Quem tenha lido o DEO não ficou minimamente surpreendido com as medidas que Passos Coelho anunciou ao cair da noite de ontem, porque elas não passam de mais uma decorrência de uma visão que “miserabiliza”o país.
O lado manhoso da comunicação Sexta-feira, 20 horas. Fim-de-semana já em curso. Toca de apresentar as más notícias ao pagode, que está mais virado para o repouso. Ainda por cima o futebol está ao rubro. Da última vez foi meia hora antes de um jogo. Não há jornais de economia e os outros têm pouco tempo para a análise. Os mercados estão fechados. Portas desapareceu outra vez. Artimanhas.
Passos de miséria
Por Ana Suspiro e António Ribeiro Ferreira
publicado em 3 Maio 2013 in (Jornal) i online
Primeiro-ministro disse à noite que vai conciliar austeridade com crescimento. Comissão Europeia disse de manhã que recessão vai ser pior com os cortes do governo Alguém está errado. De manhã, a Comissão Europeia avisou que vai rever em baixa as previsões económicas de Portugal depois de conhecidos os cortes na despesa do Estado em 2013 e nos anos seguintes (ver páginas 8 e 9). À noite, na comunicação ao país, Passos Coelho defendeu que esta segunda fase da reforma do Estado vai acontecer em simultâneo com o crescimento da economia.

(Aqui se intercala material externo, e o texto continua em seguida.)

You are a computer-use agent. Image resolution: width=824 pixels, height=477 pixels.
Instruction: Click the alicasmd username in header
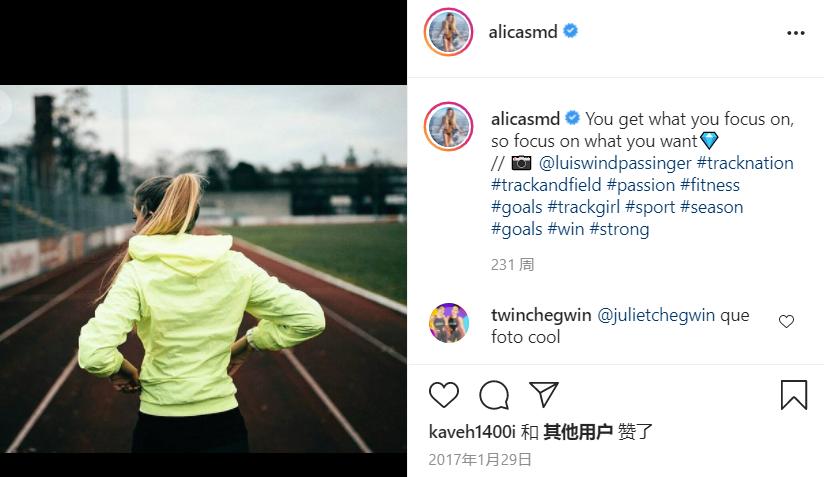(523, 32)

Num discurso longo, de 28 minutos, o primeiro-ministro justificou os cortes de 4800 milhões até 2015 com um ultimato da troika: sem estes cortes, que compensem os chumbos do Tribunal Constitucional a quatro normas do Orçamento do Estado, e as propostas de redução da despesa pública, estruturais e permanentes de médio e longo prazo, a sétima avaliação não seria fechada, a tranche de 2 mil milhões não seria paga e o prolongamento das maturidades por mais sete anos para o pagamento da dívida aos fundos europeus seria chumbado. Mais do que isso. Portugal entrava em incumprimento e arriscava um segundo resgate e mesmo a saída do euro.

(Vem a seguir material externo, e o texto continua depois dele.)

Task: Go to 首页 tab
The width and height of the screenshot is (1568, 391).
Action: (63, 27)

Passos Coelho, depois de enumerar o rol de medidas de austeridade, voltou ao crescimento, elogiou o memorando apresentado pelo ministro da Economia e afirmou que "chegou o momento de relançar o investimento privado".

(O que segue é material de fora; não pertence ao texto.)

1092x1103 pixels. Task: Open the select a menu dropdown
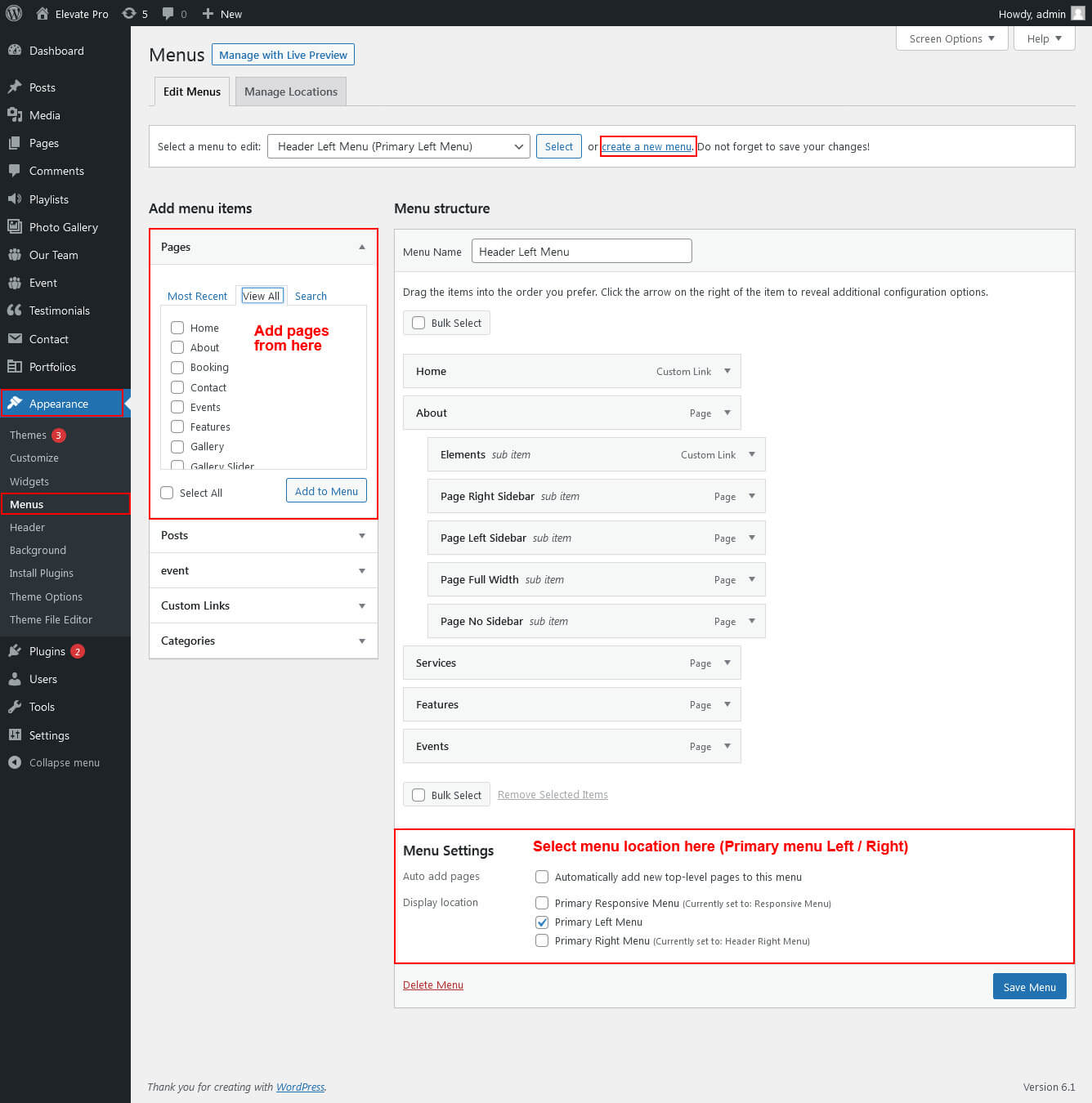398,146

Além do crescimento a par da austeridade e do investimento privado, o primeiro-ministro falou da importância do regresso aos mercados. "A margem na Europa é estreita, mas é grande a confiança na Europa em Portugal", salientou Passos Coelho, que dedicou poucas palavras às possíveis mudanças na política europeia. O primeiro- -ministro acha desejável que isso aconteça, mas adiantou que até lá é preciso cumprir. E falou do caminho da Irlanda: "Estamos próximos da experiência irlandesa, que leva meio ano de avanço. As dificuldades têm sido muitas, mas as medidas foram tomadas num ambiente de consenso político assinalável." Foi a passagem para o tema seguinte, o apelo ao diálogo com as forças da oposição, o bom senso e, claro, o consenso em torno da segunda fase da reforma do Estado, como lhe chama Passos Coelho. Uma reforma cujo guião, a cargo de Paulo Portas, será divulgado a curto prazo. Para este apelo ter algum sentido, o primeiro-ministro mostrou-se aberto a aceitar alternativas, com uma condição: que tenham o mesmo efeito na redução da despesa do Estado.
RECTIFICATIVO NO FIM DO MÊS O secretário de Estado do Orçamento, Luís Morais Sarmento, afirmou ontem no parlamento que o Orçamento Rectificativo com as medidas para compensar o desvio orçamental deste ano será apresentado só no final de Maio. O Orçamento Rectificativo terá de conter as alterações orçamentais que permitam ao governo cumprir a meta do défice revista de 5,5% do PIB para este ano, depois dos buracos de 500 milhões provocados pela deterioração da conjuntura e assumido em Março pelo ministro das Finanças e de 1326 milhões de euros do chumbo do Tribunal Constitucional a quatro normas do Orçamento do Estado, num total de 1823 milhões.